I was fortunate to attend this exhibit in 1989 with my father right before I traveled to my first military assignment in Turkey. At the time it was the largest collection of Egyptian artifacts to ever leave Egypt. I consider it to be the starting point of my many adventures exploring ancient history. For many years I spent a lot of time trying to get information about this event but it seems to be surrounded by controversy and it was extremely hard to find any information. Even when I contacted the original venue, I was told that the material was locked in the archives and nothing was allowed to be released to the public - I suspect there was some "behind-the-scenes" activity that probably would be frowned upon if it were to be made known. But it always left an impression upon me and one of my most treasured memories of time spent with Dad.

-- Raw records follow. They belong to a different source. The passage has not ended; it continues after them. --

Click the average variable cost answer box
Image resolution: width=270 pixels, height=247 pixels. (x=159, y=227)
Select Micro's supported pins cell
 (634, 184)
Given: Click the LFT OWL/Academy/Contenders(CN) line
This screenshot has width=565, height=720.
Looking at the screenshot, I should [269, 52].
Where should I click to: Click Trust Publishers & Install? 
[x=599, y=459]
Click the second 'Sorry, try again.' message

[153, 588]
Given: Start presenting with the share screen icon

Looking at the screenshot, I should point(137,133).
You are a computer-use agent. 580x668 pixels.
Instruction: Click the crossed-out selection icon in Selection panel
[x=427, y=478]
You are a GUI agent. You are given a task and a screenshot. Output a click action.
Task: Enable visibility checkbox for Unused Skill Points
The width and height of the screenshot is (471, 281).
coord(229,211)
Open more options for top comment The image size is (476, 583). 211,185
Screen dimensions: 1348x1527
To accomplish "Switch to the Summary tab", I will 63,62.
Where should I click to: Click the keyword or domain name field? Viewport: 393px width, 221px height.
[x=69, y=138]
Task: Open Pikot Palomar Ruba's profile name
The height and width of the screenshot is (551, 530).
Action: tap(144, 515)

A Message from his Excellency El Sayad Abdel Raouf El Reedy
It is such occasions as this that highlight the common heritage shared by all humans. Certain values and ideals are ubiquitous to all societies. I think you will sense human qualities in the artifacts which help you understand the aspirations and challenges all people face throughout history, and which never cease to test human courage and ingenuity.
On these occasions, one realizes that a universal language does exist after-all, which transcends borders and oceans to convey a message of friendship, peace, and understanding. Cultural exhibitions are a most enduring form of diplomacy.
These beautiful artifacts representing Egypt's spirit only underline the feelings off friendship and admiration from one of the world's oldest civilizations to one of its youngest and most ingenious.
This is especially significant in view of the excellent relations that bind our two countries based upon common ideals, and a dream we share for peace and prosperity in all regions of the world.
It is appropriate that the great and dynamic city of Dallas be one of the hosts of the Ramses II exhibition. Dallas was built by people like Ramses who, with great courage, tenacity, and skill forged magnificent prosperity.
Ramses II was by any standard one of the great heroes of all time. Not only was he a great warrior and empire builder, but also a man of peace who signed the first peace treaty in recorded history with the Hittite empire.
The monuments he left for posterity attest to a grace and grandeur seldom surpassed. His temples at Luxor and Abu Simbel are undisputedly among the wonders of architectural and artistic achievement. The temple of Hathor at Abu Simbel, also dedicated to Queen Nefetari, suggests the more tender aspect of his character that only reinforces his legend.
This fascinating exhibition will represent for many an adventure across time to the golden folds of Egypt's history. The works of early civilization put us in touch with the soul of the culture.